(Task details): Return the data below exactly, but only from the line containing "Click the bullet icon next to 1 test" through the line containing "Given: Click the HK$143.081b", with both of those lines included.

Collected data:
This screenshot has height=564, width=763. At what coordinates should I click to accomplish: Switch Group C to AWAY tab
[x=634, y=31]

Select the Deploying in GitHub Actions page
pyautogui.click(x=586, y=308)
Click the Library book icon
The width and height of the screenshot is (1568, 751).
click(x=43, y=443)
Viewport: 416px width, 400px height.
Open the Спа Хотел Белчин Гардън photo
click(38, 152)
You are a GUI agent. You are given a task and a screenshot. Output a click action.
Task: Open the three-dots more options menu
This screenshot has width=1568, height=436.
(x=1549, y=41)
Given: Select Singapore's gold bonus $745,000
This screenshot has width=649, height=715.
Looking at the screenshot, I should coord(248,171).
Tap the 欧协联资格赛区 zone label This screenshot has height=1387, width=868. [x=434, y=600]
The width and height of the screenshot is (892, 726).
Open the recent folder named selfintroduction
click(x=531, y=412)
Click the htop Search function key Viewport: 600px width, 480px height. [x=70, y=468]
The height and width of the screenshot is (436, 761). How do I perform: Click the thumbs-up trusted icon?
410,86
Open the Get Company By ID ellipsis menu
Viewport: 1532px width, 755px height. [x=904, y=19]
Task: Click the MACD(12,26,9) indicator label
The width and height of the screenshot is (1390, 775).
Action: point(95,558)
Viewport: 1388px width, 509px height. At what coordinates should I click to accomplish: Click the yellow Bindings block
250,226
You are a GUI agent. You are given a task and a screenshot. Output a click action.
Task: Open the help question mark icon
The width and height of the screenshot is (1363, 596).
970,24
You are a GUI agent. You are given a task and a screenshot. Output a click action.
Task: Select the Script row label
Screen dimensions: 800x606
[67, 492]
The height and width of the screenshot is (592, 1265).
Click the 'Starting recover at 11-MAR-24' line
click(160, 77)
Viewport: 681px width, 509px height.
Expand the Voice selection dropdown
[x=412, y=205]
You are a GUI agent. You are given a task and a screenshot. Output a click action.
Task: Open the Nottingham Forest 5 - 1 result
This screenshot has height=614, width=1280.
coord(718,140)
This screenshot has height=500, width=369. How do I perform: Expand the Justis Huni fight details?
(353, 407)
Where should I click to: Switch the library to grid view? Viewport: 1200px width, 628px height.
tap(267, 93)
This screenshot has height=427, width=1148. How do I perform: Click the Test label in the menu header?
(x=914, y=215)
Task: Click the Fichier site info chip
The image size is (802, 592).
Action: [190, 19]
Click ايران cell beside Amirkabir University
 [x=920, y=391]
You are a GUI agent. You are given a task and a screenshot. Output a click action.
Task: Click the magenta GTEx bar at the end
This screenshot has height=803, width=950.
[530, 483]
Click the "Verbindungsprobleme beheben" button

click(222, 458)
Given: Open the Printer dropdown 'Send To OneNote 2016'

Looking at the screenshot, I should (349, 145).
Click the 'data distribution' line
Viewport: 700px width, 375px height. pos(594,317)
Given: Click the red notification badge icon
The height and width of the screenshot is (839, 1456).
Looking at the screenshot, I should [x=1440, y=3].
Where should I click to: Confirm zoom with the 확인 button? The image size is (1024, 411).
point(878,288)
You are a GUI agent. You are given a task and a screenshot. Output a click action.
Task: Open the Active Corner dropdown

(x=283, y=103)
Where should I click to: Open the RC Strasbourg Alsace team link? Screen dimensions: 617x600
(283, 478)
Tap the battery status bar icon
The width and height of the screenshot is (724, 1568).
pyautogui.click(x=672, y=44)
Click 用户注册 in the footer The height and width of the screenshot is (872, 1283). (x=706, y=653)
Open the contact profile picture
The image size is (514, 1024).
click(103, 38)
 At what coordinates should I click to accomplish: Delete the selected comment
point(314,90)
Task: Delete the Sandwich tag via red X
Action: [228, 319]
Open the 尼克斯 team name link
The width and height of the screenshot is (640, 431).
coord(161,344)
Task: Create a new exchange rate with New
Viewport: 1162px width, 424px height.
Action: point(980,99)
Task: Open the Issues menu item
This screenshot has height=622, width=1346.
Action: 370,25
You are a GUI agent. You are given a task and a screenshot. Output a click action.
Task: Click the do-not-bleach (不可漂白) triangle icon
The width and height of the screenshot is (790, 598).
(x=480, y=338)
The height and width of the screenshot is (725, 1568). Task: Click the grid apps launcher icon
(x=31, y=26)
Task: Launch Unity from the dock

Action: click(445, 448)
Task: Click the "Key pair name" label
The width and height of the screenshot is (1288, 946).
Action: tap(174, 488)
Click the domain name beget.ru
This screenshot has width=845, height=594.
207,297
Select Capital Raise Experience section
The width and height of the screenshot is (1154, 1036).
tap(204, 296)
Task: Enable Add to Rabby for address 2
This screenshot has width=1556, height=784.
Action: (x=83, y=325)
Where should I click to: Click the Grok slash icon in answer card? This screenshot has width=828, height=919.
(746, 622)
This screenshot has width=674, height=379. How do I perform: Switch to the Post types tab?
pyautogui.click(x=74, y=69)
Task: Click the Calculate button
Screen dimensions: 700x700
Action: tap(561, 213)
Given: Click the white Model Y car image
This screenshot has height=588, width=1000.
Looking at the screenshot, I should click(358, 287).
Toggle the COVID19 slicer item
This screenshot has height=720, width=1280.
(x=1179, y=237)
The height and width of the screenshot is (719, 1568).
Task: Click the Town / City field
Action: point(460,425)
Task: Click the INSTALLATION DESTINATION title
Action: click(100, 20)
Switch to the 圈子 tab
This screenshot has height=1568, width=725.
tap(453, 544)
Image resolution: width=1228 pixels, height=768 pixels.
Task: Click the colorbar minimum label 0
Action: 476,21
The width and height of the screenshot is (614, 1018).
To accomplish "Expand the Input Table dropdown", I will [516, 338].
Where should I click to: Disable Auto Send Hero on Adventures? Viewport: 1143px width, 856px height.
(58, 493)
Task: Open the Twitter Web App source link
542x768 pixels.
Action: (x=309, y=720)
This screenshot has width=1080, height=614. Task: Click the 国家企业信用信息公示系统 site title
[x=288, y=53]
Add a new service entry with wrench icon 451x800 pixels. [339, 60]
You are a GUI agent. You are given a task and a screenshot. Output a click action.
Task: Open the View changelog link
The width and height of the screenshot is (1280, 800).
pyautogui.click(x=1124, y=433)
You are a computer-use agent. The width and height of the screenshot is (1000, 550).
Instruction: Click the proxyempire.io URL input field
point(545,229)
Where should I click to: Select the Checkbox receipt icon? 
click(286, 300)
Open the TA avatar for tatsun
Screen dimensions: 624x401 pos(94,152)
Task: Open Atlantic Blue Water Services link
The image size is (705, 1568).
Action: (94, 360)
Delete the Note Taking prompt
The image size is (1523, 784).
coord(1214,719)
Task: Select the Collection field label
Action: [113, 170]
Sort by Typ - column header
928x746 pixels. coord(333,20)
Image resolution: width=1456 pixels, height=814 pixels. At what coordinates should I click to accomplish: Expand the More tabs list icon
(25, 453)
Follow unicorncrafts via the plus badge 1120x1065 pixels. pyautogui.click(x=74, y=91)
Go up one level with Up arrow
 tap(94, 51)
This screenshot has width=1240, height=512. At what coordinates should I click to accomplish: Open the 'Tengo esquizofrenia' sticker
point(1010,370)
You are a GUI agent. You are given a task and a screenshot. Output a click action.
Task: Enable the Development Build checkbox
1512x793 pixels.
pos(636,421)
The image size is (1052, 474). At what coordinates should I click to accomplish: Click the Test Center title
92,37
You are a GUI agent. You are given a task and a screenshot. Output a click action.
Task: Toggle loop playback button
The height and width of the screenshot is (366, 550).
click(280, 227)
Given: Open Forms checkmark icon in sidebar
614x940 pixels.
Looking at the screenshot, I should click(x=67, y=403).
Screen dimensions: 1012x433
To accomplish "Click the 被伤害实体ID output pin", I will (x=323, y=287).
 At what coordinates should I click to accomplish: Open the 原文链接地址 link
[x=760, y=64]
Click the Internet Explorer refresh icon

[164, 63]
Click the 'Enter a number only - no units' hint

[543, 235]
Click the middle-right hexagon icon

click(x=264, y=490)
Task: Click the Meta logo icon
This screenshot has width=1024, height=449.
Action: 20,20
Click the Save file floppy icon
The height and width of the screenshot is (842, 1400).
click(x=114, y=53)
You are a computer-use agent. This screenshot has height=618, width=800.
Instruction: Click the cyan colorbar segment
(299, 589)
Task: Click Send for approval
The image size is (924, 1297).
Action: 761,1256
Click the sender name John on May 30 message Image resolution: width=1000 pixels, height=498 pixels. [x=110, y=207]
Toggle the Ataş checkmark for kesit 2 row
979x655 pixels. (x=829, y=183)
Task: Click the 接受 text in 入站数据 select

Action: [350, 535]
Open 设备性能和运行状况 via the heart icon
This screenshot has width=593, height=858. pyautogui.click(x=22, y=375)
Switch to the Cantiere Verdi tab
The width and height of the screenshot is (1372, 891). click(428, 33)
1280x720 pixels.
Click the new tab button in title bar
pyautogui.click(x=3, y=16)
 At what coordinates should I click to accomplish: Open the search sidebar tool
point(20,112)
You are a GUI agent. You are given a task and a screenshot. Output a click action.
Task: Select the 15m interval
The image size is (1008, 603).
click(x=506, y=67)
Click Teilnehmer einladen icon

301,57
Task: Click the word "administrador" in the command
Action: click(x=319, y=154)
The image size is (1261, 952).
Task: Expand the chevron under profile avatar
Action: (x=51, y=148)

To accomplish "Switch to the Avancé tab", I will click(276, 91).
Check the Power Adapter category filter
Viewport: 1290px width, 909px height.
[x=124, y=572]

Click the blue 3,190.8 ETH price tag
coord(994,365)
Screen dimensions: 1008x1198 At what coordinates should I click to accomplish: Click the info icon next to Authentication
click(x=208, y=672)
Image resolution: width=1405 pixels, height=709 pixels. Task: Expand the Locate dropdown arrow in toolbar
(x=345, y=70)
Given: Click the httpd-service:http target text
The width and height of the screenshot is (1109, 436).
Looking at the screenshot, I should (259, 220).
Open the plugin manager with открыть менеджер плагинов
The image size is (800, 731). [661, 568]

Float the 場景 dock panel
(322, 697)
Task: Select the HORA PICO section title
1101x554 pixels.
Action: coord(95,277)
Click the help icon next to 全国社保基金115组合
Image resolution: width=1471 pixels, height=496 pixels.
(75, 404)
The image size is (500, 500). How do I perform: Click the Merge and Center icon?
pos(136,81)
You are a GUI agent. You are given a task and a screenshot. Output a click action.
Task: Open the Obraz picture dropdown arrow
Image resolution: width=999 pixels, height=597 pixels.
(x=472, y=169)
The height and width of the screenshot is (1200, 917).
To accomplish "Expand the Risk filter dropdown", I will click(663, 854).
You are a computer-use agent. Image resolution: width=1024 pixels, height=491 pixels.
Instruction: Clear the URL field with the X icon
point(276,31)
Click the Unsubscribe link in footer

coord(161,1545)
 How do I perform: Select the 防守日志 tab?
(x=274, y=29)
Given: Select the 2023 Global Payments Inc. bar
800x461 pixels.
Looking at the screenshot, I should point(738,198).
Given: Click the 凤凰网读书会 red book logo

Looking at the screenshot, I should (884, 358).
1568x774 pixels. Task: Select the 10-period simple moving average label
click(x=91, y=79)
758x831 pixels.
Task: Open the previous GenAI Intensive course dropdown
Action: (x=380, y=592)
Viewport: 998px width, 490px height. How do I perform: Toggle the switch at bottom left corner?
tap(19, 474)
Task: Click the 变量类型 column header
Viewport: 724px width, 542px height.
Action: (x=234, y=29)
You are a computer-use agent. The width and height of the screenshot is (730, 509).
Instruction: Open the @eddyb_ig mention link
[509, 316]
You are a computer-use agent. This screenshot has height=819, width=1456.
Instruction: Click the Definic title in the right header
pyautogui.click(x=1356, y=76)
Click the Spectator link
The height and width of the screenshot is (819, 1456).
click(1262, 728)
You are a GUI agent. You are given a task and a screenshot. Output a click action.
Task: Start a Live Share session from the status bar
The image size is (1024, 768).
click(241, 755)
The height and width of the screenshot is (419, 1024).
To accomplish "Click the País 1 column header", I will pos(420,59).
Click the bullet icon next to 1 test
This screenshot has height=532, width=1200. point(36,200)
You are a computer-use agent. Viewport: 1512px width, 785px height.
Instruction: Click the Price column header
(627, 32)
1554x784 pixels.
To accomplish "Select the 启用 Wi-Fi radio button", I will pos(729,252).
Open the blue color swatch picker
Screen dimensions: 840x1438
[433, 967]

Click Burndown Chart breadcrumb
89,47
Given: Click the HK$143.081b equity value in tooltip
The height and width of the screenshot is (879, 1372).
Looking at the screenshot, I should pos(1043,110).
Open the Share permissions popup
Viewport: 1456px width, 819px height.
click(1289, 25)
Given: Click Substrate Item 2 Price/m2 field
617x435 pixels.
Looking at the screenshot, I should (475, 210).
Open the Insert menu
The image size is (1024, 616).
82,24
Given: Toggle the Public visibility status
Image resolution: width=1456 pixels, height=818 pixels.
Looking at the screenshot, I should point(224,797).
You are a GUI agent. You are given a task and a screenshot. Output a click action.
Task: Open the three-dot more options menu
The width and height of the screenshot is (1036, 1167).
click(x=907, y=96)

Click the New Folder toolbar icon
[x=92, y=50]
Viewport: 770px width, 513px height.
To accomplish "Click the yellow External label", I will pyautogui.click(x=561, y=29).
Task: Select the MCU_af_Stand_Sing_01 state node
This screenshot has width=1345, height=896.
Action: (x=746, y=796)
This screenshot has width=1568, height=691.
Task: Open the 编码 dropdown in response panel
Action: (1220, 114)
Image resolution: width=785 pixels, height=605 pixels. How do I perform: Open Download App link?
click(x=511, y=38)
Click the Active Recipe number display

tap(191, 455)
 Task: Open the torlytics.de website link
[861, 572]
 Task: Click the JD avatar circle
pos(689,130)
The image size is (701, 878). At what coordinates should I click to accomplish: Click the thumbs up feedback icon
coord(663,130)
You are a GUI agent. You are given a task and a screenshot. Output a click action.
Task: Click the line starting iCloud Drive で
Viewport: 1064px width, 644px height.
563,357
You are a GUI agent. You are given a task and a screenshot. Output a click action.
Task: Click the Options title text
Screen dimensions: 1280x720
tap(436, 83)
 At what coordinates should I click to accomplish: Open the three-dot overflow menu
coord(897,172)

(Task answer):
Click the bullet icon next to 1 test
This screenshot has height=532, width=1200. point(36,200)
You are a computer-use agent. Viewport: 1512px width, 785px height.
Instruction: Click the Price column header
(627, 32)
1554x784 pixels.
To accomplish "Select the 启用 Wi-Fi radio button", I will pos(729,252).
Open the blue color swatch picker
Screen dimensions: 840x1438
[433, 967]

Click Burndown Chart breadcrumb
89,47
Given: Click the HK$143.081b equity value in tooltip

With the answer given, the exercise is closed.